Re: Raw String Literal Library Support

Jim Laskey Tue, 20 Mar 2018 06:38:02 -0700

Summary.

A. Line support.


- Supporting a mix of line terminators `\n|\r\n|\r` is already a well 
established pattern in language parsers, in the JDK (ex. see  
java.nio.file.FileChannelLinesSpliterator) and RegEx (ex. see `\R`). The 
performance difference between checking one vs the three is negligible.

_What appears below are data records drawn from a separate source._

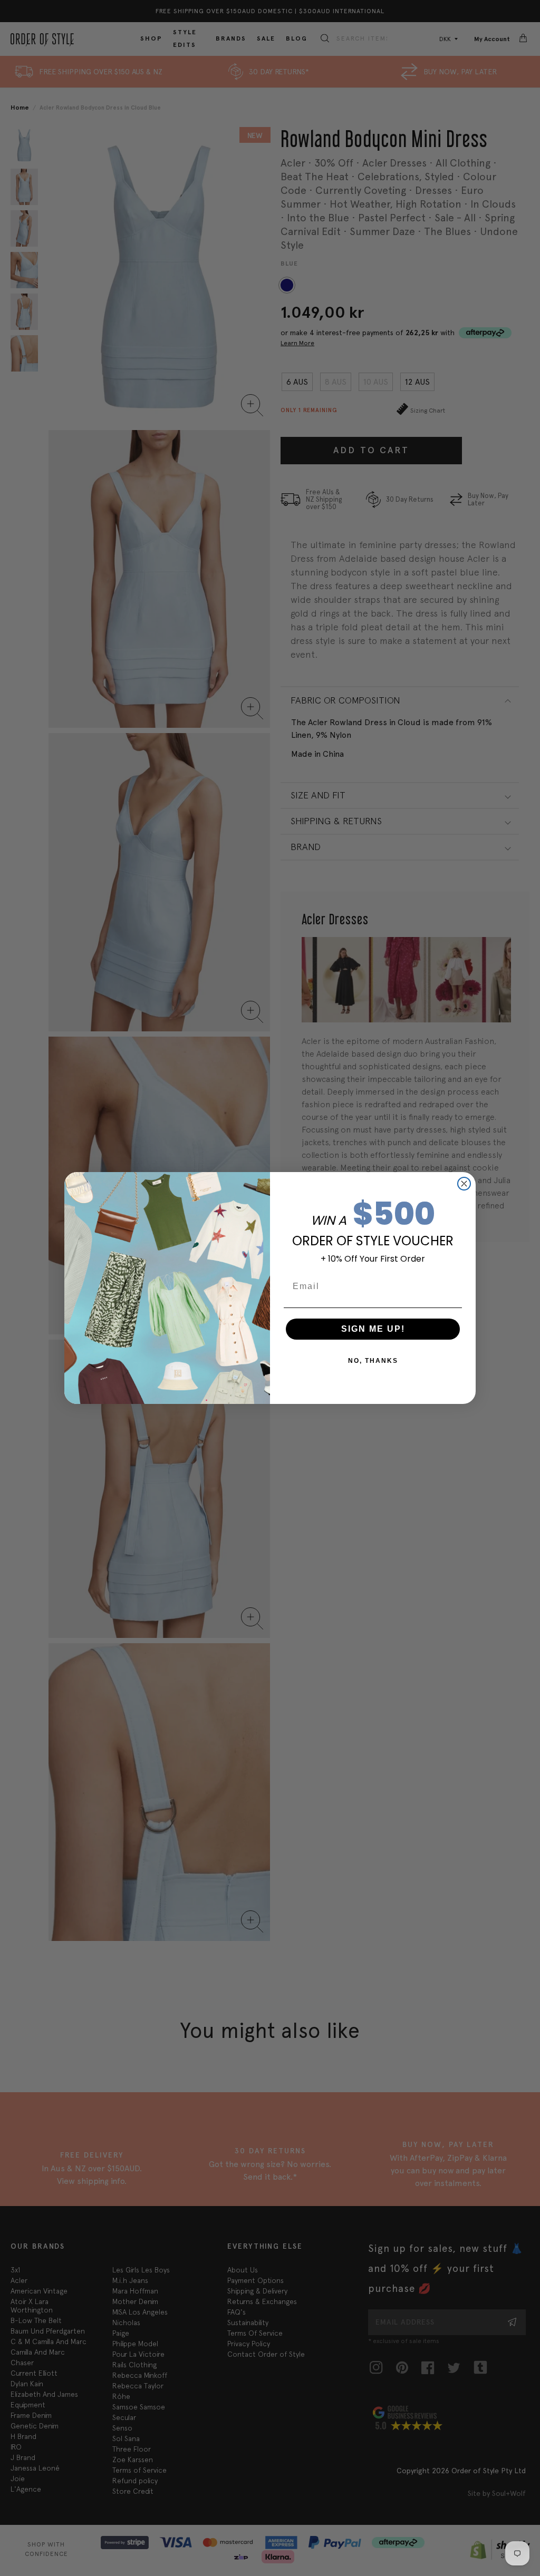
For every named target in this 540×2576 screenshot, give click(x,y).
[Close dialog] (464, 1183)
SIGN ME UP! (373, 1328)
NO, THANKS (373, 1360)
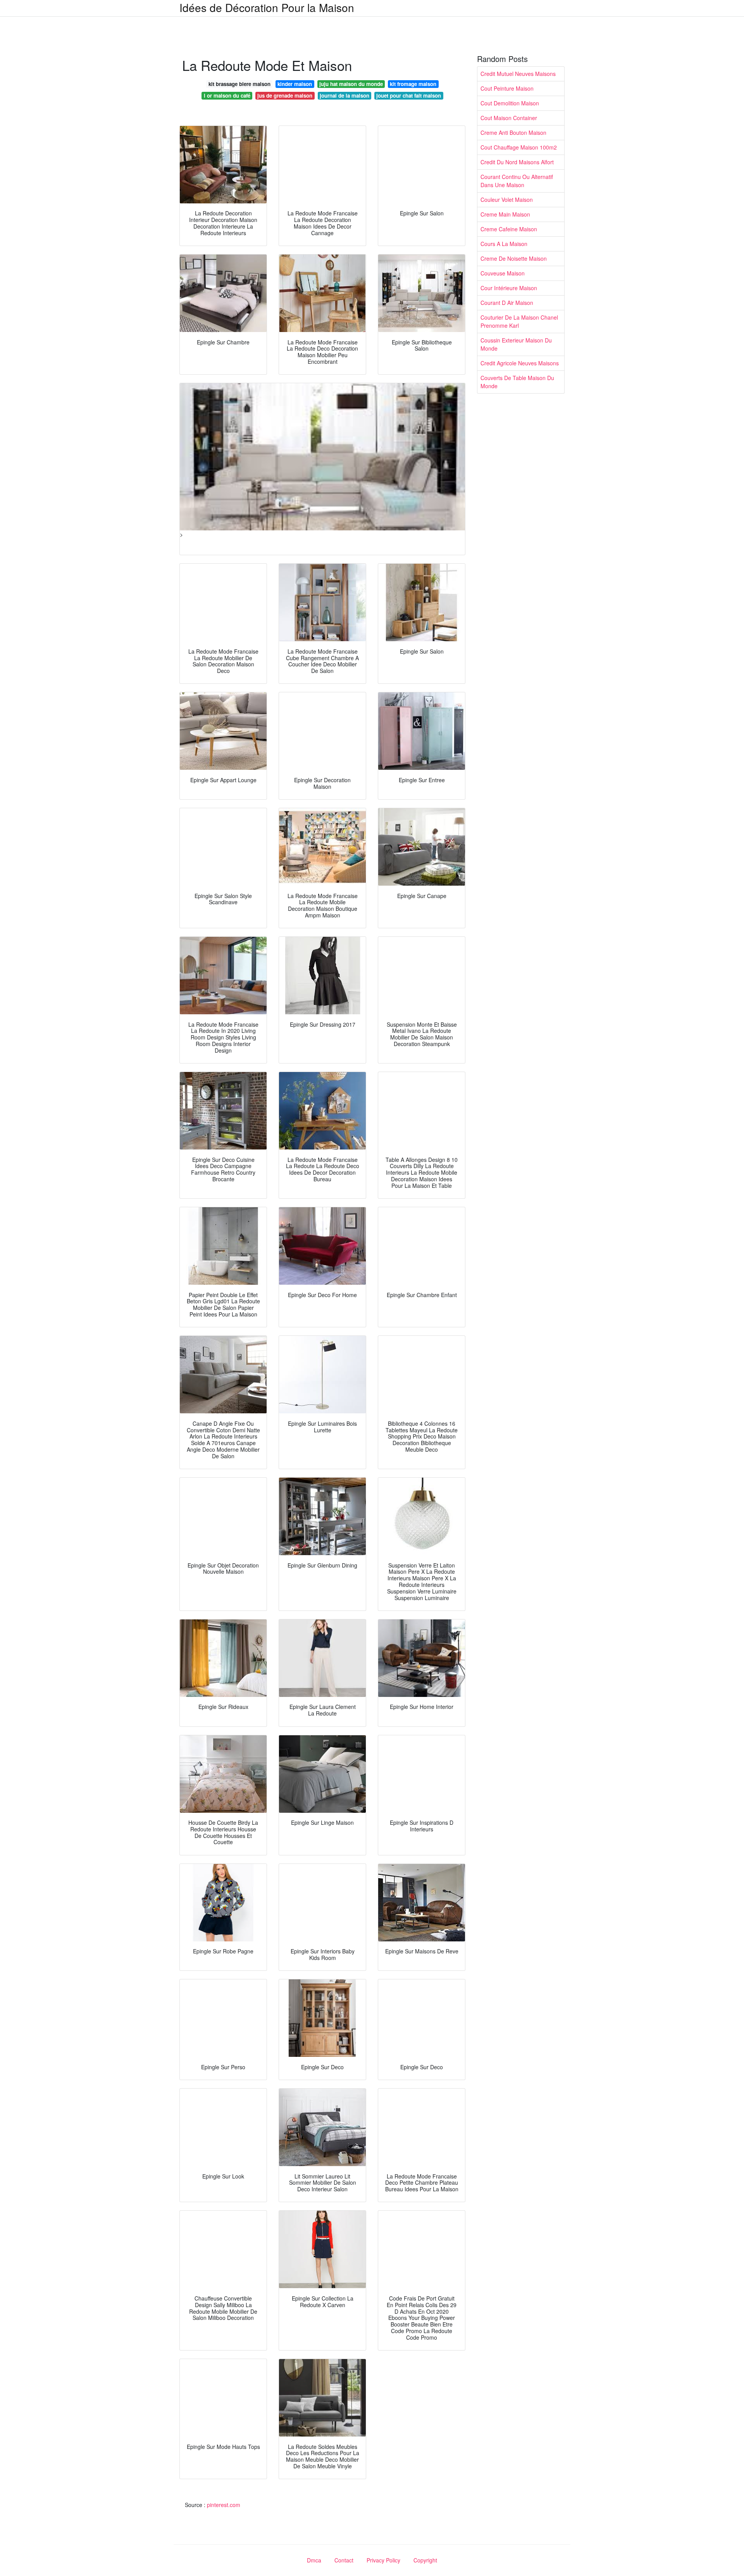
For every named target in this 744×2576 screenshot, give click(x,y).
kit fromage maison (413, 84)
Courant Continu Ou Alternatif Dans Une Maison (516, 181)
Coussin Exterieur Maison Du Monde (516, 344)
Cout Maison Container (508, 118)
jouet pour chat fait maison (408, 95)
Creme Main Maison (505, 214)
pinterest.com (223, 2505)
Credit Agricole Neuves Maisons (519, 363)
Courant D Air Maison (506, 302)
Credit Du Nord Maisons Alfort (517, 162)
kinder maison (294, 84)
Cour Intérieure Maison (508, 288)
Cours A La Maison (503, 244)
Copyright (425, 2560)
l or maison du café (227, 95)
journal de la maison (344, 95)
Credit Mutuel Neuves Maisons (518, 73)
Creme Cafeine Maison (508, 229)
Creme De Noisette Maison (513, 258)
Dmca (314, 2560)
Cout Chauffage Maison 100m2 (518, 147)
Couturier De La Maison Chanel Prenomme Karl (519, 321)
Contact (343, 2560)
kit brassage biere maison (239, 84)
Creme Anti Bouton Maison (513, 132)
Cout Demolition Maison (509, 103)
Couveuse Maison (502, 273)
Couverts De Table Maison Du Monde (517, 382)
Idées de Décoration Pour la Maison (266, 7)
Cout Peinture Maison (507, 88)
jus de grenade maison (284, 95)
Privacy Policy (383, 2560)
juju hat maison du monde (351, 84)
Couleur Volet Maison (506, 199)
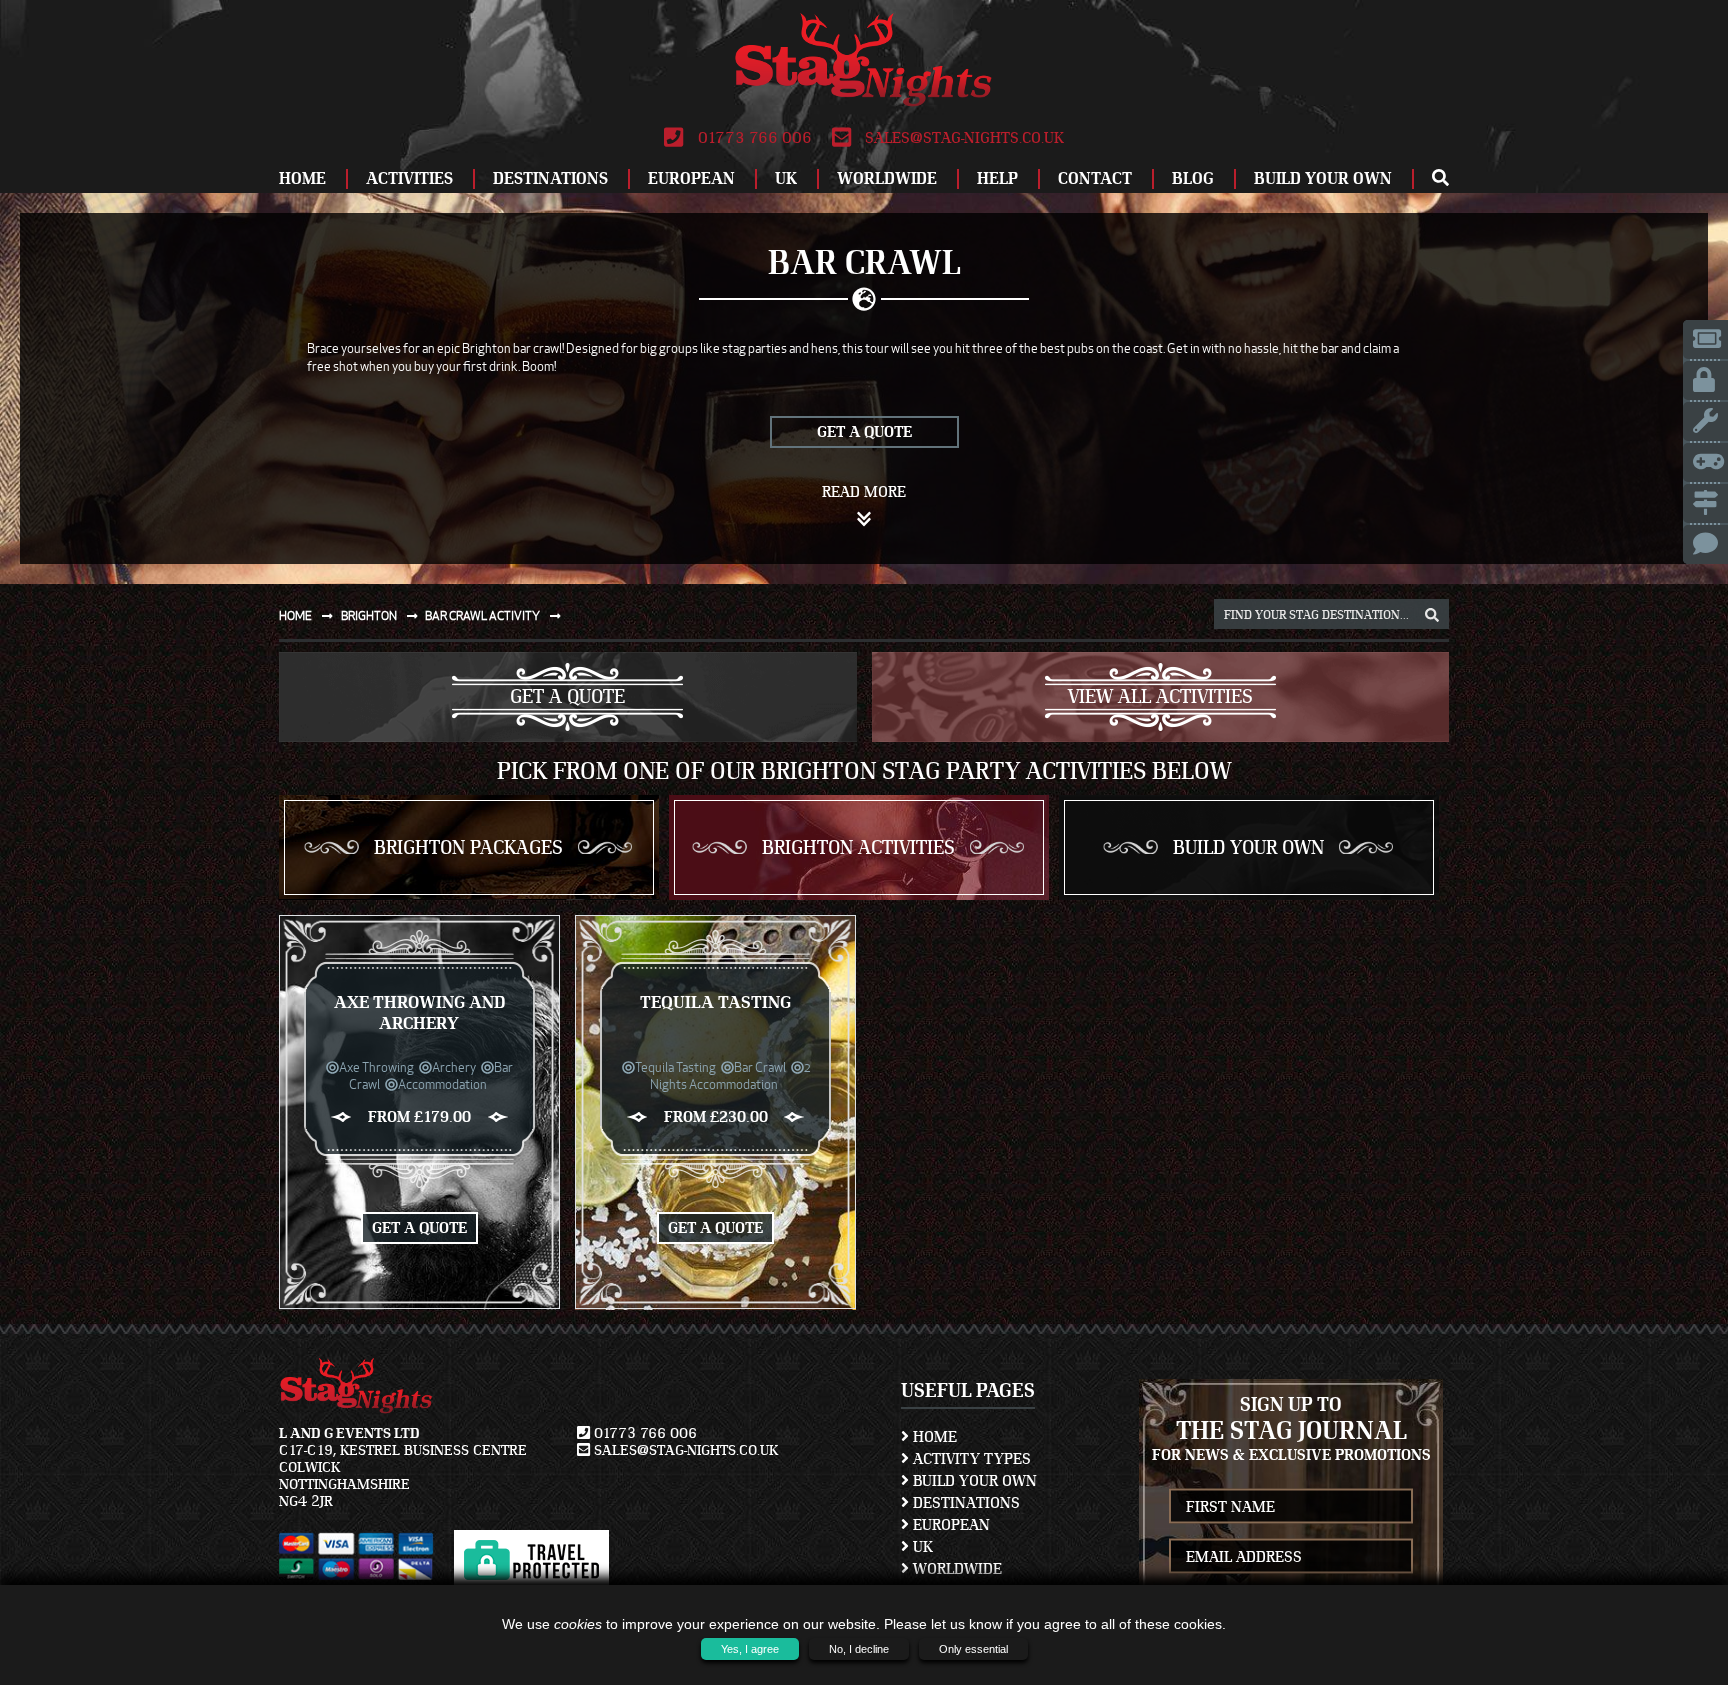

- Yes, Stream<String> stream = 
Pattern.compile("\n|\r\n|\r").splitAsStream(string); is very useful 
(Spliterators rule), but is cumbersome in this expected to be common use case. 
Only so-so streamy. :-)

- BufferedRead.lines() vs. String.lines() is a tricky discussion. It comes down 
to whether the new line is a terminator or a separator.  In the i/o case, it 
seems terminator is the right answer. A well formed text file will have a new 
line at the end of every line.  However, I think you’ll find when people work 
with multi-line strings they think of new line as a separator. Hence, the 
common use of split(“\n”) and “”.split(“\n”).length == 1. Indentation, the 
position of closing delimiter and margin trimming makes that last line very 
fluid.

What clinches the deal is that  
string.lines().collect(joining(“\n”)).equals(string). I’ll ensure both versions 
of lines() have the difference well javadocumented.

- The current Spliterator implementation makes 
String.lines().toArray(String[]::new) an order of magnitude faster than 
split(`\n|\r\n|\r`). That’s why I implemented it for margin management. Faster 
still if no collection/array is constructed.

BTW: split(`\R`) is 2x-3x faster than split(`\n|\r\n|\r`). Nice.

B. Additions to basic trim methods.

- Revamped to become strip, stripLeading, stripTrailing using 
Character.isWhiteSpace(codepoint) as the test (optimized using ch == ‘ ' || ch 
== ‘\t’ || Character.isWhiteSpace(ch)).

- No strong feeling about it, but String.trim() could be recommended for 
deprecation.

C. Margin management.

- String.trimMarkers() as a default to String.trimMarkers(“|”, “|”) is 
reasonable.  Will put it in the CSR for broader discussion.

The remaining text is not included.